── Data records ──

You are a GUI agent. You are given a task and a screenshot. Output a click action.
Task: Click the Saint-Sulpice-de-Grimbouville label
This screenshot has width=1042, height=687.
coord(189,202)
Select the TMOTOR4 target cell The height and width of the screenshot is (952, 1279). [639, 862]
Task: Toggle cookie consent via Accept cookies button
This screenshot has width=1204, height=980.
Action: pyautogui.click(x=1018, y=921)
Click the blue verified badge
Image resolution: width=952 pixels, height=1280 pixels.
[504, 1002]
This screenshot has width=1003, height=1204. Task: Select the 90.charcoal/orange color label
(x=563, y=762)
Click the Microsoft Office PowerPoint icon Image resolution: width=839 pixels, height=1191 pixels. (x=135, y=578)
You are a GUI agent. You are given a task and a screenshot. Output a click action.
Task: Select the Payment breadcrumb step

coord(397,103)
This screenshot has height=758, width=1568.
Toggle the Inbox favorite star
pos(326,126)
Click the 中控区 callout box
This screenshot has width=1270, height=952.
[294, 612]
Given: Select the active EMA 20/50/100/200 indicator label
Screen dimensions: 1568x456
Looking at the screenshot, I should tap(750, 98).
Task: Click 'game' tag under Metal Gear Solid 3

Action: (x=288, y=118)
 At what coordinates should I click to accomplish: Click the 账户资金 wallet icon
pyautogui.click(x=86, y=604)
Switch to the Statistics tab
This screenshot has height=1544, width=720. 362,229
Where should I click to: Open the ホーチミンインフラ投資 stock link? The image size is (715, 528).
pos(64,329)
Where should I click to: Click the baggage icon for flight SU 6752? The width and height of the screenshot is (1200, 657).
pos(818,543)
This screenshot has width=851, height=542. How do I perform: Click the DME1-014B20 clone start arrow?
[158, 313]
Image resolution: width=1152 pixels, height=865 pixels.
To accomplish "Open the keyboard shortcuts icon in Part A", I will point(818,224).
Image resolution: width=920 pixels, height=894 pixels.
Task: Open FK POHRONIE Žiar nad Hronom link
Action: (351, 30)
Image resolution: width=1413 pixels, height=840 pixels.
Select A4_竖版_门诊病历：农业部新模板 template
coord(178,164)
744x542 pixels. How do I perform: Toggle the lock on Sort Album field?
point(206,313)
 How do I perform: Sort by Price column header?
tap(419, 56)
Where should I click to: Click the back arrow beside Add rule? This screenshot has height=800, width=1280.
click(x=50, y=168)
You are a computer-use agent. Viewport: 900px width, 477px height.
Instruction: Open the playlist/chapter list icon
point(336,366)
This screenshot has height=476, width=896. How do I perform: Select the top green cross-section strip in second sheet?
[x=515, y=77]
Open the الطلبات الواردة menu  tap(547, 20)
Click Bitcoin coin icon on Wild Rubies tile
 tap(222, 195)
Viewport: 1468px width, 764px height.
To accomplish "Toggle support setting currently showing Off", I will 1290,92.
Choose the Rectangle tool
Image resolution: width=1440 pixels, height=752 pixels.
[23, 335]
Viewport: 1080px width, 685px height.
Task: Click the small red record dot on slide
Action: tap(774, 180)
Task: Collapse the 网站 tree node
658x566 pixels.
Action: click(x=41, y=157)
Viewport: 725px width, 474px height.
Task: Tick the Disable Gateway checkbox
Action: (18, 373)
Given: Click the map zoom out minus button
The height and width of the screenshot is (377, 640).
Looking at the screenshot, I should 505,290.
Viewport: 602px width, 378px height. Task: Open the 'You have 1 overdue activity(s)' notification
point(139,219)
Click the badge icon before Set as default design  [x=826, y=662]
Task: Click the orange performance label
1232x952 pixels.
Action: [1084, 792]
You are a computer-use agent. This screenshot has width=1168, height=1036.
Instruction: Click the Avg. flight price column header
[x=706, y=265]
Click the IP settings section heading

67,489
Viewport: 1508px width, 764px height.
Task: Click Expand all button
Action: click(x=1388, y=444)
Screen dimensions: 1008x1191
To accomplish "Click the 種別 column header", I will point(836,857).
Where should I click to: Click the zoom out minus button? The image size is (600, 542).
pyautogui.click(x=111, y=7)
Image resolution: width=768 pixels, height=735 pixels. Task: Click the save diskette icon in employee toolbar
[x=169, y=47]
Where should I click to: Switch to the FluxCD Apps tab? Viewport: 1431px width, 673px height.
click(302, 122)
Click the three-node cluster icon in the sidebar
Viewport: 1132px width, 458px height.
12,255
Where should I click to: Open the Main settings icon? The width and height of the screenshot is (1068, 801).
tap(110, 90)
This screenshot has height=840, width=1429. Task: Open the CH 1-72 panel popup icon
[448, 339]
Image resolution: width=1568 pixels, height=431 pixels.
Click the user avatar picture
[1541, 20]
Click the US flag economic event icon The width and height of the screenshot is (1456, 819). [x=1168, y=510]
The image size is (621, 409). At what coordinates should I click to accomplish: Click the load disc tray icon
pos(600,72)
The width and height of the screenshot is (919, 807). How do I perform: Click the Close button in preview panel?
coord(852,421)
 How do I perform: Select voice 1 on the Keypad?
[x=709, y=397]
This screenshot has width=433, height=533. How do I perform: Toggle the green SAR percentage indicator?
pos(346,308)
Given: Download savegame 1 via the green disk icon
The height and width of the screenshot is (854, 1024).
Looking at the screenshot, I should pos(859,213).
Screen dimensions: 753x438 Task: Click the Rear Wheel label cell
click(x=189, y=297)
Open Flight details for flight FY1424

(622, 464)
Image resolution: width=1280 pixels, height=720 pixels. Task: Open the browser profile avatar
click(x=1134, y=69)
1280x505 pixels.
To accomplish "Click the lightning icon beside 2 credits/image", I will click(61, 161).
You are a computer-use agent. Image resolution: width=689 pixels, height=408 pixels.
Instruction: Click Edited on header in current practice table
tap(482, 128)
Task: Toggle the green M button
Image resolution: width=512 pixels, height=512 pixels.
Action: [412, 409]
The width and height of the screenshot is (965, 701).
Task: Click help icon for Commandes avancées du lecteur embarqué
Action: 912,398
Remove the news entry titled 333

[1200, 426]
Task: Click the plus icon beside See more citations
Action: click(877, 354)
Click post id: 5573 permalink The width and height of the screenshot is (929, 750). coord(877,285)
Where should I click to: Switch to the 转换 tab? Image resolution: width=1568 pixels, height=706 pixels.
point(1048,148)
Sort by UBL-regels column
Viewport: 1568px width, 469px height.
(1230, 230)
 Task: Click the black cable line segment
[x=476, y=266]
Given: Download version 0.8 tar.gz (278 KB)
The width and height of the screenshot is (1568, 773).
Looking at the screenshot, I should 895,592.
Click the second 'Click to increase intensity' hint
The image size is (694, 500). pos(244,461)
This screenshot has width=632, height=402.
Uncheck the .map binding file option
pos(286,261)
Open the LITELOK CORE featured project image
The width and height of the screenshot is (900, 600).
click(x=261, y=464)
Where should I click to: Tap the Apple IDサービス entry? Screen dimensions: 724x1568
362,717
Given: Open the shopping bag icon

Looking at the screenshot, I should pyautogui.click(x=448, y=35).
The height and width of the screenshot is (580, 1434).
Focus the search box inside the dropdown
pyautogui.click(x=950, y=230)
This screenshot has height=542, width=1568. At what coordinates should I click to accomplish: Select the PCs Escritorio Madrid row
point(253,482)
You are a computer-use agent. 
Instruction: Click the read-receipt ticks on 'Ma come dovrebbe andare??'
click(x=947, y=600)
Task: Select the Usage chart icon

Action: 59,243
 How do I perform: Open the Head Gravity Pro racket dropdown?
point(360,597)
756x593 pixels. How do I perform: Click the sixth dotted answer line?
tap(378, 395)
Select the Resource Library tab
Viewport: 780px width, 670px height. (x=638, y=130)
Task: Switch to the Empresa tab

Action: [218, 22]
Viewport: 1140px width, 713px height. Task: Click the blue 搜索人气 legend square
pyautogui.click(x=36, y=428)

───

Of the entries above, repeat exactly the lines between the line with "This screenshot has width=1204, height=980." and the line with "This screenshot has height=758, width=1568.", inclusive, and no others.

This screenshot has width=1204, height=980.
Action: pyautogui.click(x=1018, y=921)
Click the blue verified badge
Image resolution: width=952 pixels, height=1280 pixels.
[504, 1002]
This screenshot has width=1003, height=1204. Task: Select the 90.charcoal/orange color label
(x=563, y=762)
Click the Microsoft Office PowerPoint icon Image resolution: width=839 pixels, height=1191 pixels. (x=135, y=578)
You are a GUI agent. You are given a task and a screenshot. Output a click action.
Task: Select the Payment breadcrumb step

coord(397,103)
This screenshot has height=758, width=1568.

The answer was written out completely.